Michael Delany

Personal information
- Full name: Michael William Delany
- National team: Australia
- Born: 22 August 1965 (age 60) Sydney, New South Wales
- Height: 1.82 m (6 ft 0 in)
- Weight: 84 kg (185 lb)

Sport
- Sport: Swimming
- Strokes: Freestyle

Medal record
Men's swimming
Representing Australia
Olympic Games
| Silver medal – second place | 1984 Los Angeles | 4×100 m freestyle |
Commonwealth Games
| Gold medal – first place | 1982 Brisbane | 4×100 m freestyle |
| Bronze medal – third place | 1982 Brisbane | 100 m freestyle |

= Michael Delany (swimmer) =

Australian swimmer (born 1965)

Michael William Delany (born 22 August 1965) is an Australian former sprint freestyle swimmer of the 1980s, who won a silver medal in the 4×100-metre freestyle relay at the 1984 Summer Olympics in Los Angeles.

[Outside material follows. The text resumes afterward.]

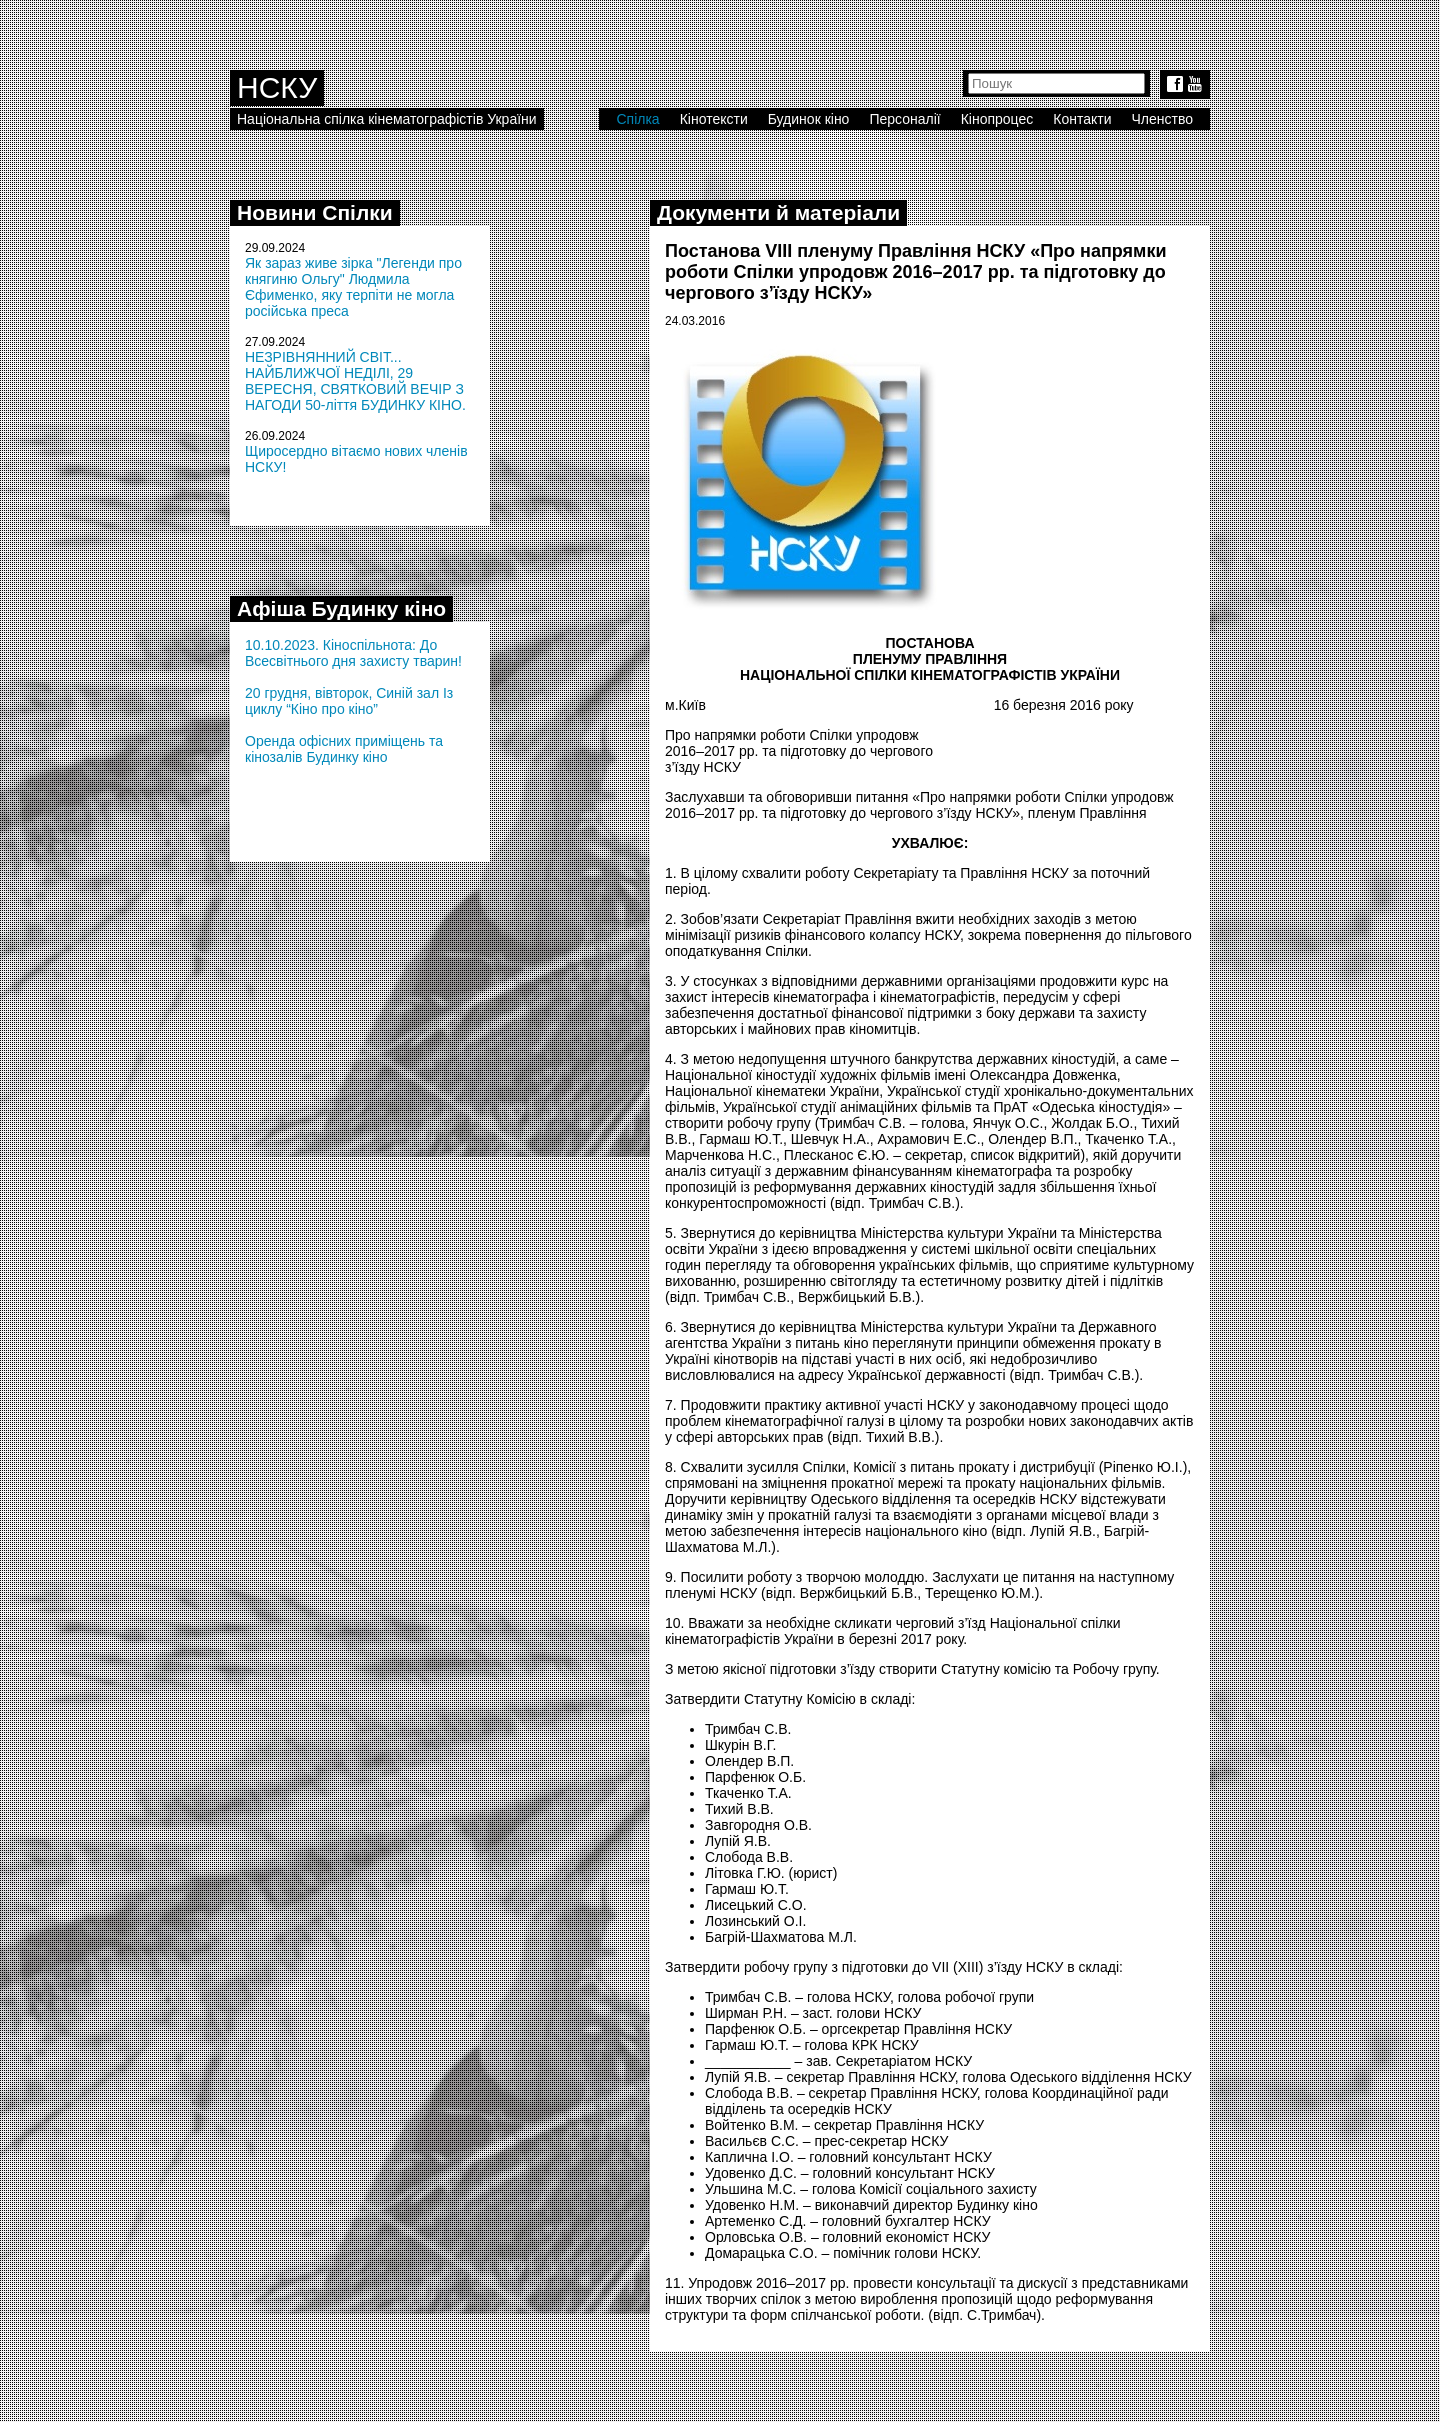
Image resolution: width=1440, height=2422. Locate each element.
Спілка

Delany was best known for being a member of the so-called "Mean Machine". Debuting at the 1982 Commonwealth Games in Brisbane, Delany combined with Neil Brooks, Greg Fasala and Graeme Brewer to claim gold in the 4×100-metre freestyle relay, gaining their nickname after three of them collectively shaving their heads for the race. In the individual event, he claimed bronze behind Brooks and Fasala. In Los Angeles, he competed in the relay, combining with Fasala, Brooks and Mark Stockwell to claim silver behind the United States team. He also competed in the individual 100-metre freestyle, but was eliminated despite winning his heat in a time of 51.22 seconds.